What you should do
Reproduce as a numbered list, omitting blank lines, the portion of the entries that begins with the line containing "Click the All Clicks label text" and ends with the line containing "click(569, 674)", both included.

_ _ _ _ _

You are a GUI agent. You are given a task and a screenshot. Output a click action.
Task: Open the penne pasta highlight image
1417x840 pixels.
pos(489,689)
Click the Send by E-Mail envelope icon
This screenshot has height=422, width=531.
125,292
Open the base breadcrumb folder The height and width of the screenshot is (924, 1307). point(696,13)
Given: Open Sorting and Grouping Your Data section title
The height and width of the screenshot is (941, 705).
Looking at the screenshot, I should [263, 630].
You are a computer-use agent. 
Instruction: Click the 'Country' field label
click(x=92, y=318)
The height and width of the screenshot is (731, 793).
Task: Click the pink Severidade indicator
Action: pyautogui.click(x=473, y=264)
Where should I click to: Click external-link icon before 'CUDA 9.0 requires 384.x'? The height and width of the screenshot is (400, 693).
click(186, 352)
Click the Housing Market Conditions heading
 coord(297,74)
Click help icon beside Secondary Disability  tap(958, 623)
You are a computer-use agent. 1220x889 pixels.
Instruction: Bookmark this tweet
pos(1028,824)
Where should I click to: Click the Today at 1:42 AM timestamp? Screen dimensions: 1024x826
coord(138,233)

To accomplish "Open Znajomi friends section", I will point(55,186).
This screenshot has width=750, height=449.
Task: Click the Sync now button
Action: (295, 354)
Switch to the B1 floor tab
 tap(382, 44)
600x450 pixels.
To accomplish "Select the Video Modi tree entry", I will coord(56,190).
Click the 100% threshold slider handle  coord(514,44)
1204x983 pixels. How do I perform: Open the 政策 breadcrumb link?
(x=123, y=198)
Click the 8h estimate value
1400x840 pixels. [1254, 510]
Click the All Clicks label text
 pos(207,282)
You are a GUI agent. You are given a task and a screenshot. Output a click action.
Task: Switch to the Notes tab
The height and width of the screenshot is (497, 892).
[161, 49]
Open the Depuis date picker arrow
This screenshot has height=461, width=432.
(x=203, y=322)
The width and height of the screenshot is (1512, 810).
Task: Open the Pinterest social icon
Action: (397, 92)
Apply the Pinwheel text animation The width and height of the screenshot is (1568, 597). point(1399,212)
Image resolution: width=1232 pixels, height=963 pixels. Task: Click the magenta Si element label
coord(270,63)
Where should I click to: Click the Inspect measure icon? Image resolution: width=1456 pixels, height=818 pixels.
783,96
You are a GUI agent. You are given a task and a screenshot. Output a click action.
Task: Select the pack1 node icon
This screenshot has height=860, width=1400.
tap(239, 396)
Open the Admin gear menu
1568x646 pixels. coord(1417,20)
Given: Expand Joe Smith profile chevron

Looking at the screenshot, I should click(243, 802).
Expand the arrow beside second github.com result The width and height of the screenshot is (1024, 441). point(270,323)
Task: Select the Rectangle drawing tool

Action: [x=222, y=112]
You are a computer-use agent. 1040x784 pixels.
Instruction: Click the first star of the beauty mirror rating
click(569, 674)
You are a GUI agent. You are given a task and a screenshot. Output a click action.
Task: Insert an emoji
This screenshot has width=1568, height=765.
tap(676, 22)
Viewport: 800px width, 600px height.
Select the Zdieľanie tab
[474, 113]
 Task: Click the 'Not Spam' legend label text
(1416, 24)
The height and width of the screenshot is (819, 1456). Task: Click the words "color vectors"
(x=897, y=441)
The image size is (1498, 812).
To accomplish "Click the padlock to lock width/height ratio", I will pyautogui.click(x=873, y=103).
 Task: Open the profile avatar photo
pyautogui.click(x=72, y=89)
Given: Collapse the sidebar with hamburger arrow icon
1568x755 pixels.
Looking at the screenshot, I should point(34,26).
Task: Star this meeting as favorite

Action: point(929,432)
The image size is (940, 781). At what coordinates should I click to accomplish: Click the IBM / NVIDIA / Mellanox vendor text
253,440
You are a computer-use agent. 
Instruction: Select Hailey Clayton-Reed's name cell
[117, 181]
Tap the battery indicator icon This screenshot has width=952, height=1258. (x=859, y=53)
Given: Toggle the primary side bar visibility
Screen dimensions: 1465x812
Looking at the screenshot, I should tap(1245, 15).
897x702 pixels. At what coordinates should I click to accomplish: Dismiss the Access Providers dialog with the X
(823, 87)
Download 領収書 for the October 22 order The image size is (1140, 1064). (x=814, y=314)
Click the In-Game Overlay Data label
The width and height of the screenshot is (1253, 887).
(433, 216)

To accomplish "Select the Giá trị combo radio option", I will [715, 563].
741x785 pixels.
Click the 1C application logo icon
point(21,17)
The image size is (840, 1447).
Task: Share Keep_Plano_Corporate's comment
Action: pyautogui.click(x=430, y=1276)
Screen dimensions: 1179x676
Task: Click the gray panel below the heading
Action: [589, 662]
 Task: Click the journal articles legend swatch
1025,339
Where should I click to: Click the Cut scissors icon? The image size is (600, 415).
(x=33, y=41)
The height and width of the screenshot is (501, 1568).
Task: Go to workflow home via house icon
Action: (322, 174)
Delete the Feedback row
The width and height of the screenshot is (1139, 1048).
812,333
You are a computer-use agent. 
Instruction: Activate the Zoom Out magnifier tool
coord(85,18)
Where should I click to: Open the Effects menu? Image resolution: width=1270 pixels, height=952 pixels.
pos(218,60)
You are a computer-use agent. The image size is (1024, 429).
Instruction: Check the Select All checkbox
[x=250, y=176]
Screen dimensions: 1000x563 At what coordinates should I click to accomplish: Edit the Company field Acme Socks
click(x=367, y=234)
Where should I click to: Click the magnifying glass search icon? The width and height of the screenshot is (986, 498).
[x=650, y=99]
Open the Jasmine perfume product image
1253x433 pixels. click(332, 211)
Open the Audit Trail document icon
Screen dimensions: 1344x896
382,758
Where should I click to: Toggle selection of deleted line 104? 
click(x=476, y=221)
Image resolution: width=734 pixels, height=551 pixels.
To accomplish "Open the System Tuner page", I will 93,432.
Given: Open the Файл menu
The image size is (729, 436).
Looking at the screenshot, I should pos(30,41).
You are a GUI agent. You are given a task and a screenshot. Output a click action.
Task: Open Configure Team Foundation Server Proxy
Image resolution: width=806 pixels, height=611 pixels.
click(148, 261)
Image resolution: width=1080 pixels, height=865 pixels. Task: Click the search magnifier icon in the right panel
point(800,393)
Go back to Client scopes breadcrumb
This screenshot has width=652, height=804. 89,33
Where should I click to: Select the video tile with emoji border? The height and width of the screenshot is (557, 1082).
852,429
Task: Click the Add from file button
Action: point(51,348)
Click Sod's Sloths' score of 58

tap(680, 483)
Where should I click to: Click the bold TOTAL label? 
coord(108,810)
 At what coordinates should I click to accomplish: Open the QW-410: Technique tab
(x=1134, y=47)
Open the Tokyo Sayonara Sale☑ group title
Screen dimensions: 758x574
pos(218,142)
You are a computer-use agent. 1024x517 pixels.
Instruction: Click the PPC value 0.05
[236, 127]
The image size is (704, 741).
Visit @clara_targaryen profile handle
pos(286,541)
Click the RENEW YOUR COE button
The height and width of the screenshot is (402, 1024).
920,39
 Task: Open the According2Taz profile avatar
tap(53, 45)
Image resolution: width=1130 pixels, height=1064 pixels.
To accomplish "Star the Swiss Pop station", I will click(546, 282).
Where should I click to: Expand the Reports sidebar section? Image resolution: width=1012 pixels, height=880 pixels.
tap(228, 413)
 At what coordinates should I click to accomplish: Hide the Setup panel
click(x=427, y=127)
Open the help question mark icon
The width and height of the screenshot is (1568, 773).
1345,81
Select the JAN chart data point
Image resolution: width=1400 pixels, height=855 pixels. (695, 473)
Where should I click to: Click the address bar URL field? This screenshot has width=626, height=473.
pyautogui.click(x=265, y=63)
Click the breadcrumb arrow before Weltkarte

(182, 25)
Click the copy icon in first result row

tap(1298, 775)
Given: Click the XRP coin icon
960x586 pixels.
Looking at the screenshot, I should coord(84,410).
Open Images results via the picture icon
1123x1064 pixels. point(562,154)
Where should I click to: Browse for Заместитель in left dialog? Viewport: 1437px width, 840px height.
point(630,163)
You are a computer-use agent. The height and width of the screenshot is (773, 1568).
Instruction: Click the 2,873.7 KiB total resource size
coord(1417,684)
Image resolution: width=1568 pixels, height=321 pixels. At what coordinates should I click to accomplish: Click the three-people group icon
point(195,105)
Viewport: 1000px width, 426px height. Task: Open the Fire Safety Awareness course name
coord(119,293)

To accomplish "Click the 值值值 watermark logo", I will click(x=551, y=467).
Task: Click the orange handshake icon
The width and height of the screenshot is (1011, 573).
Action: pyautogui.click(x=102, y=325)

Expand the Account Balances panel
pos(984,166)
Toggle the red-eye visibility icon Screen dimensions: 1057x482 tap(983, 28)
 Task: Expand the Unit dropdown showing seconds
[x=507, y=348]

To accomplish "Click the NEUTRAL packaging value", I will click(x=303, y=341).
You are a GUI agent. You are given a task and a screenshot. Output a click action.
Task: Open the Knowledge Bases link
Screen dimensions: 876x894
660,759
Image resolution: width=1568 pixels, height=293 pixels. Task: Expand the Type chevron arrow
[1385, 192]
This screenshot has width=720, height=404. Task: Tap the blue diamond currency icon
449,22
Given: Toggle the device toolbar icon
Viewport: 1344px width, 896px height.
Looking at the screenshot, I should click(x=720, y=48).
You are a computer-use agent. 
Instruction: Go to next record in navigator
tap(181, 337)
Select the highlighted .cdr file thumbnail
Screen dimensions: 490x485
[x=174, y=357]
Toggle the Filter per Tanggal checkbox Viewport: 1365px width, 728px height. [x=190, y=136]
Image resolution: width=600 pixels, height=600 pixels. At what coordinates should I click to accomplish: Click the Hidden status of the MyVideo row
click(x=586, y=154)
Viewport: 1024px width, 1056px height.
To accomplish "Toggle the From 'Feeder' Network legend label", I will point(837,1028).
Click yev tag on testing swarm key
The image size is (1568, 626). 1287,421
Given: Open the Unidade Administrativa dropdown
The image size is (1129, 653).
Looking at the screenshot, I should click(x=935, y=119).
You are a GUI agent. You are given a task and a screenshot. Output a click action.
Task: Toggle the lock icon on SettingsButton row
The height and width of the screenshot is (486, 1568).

_ _ _ _ _

Result for this task
1. Click the All Clicks label text
2.  pos(207,282)
3. You are a GUI agent. You are given a task and a screenshot. Output a click action.
4. Task: Switch to the Notes tab
5. The height and width of the screenshot is (497, 892).
6. [161, 49]
7. Open the Depuis date picker arrow
8. This screenshot has height=461, width=432.
9. (x=203, y=322)
10. The width and height of the screenshot is (1512, 810).
11. Task: Open the Pinterest social icon
12. Action: (397, 92)
13. Apply the Pinwheel text animation The width and height of the screenshot is (1568, 597). point(1399,212)
14. Image resolution: width=1232 pixels, height=963 pixels. Task: Click the magenta Si element label
15. coord(270,63)
16. Where should I click to: Click the Inspect measure icon? Image resolution: width=1456 pixels, height=818 pixels.
17. 783,96
18. You are a GUI agent. You are given a task and a screenshot. Output a click action.
19. Task: Select the pack1 node icon
20. This screenshot has height=860, width=1400.
21. tap(239, 396)
22. Open the Admin gear menu
23. 1568x646 pixels. coord(1417,20)
24. Given: Expand Joe Smith profile chevron
25. Looking at the screenshot, I should click(243, 802).
26. Expand the arrow beside second github.com result The width and height of the screenshot is (1024, 441). point(270,323)
27. Task: Select the Rectangle drawing tool
28. Action: [x=222, y=112]
29. You are a computer-use agent. 1040x784 pixels.
30. Instruction: Click the first star of the beauty mirror rating
31. click(569, 674)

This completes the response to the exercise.